Required action
Please copy the lines below, exactly as they are, from the one with "515x376 pixels." through the one with "Where should I", and leave out the pictures.

Data listing
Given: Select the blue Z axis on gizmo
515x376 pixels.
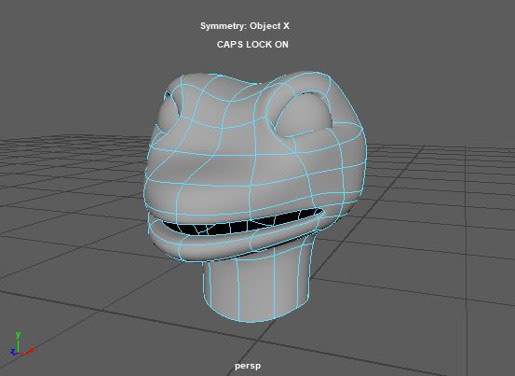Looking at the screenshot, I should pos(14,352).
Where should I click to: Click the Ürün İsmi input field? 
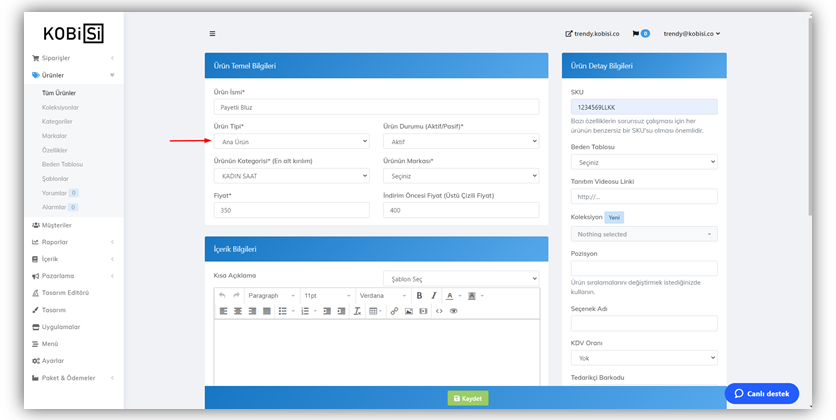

...

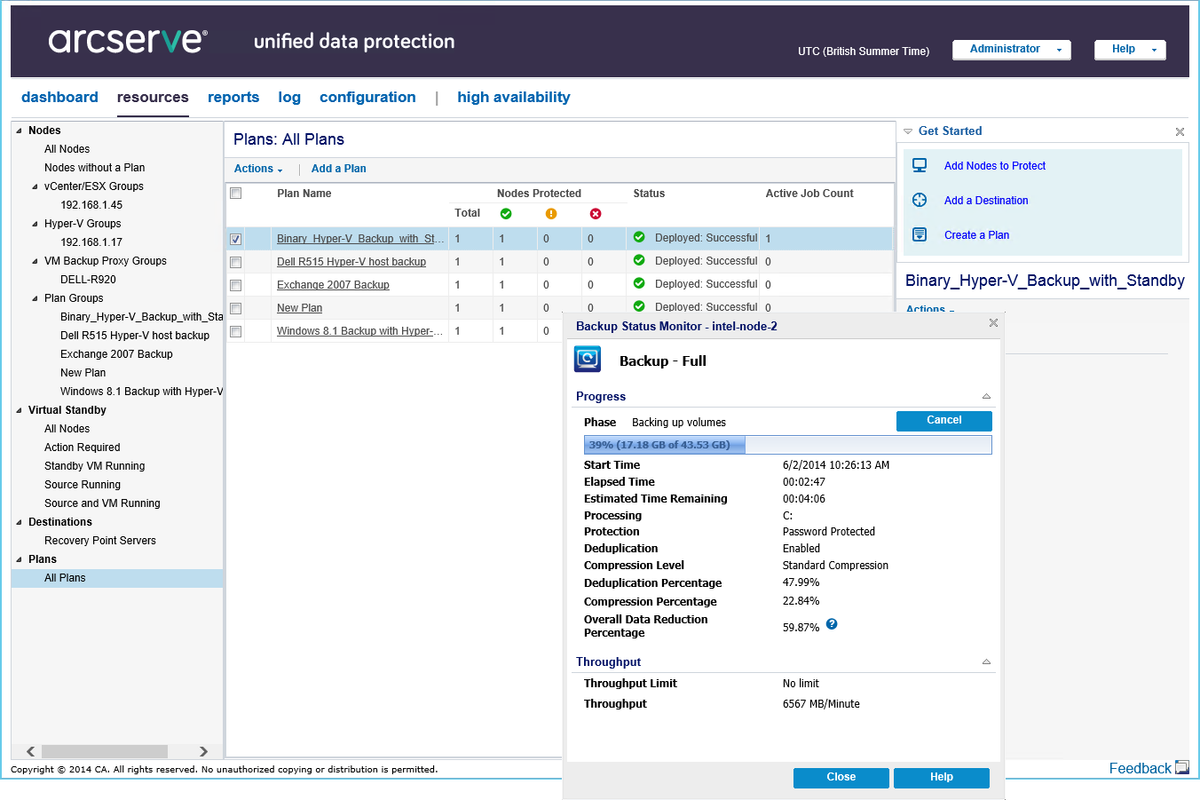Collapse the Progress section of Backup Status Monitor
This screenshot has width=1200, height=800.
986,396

Completed exercise
515x376 pixels.
Looking at the screenshot, I should pos(14,352).
Where should I click to: Click the Ürün İsmi input field? 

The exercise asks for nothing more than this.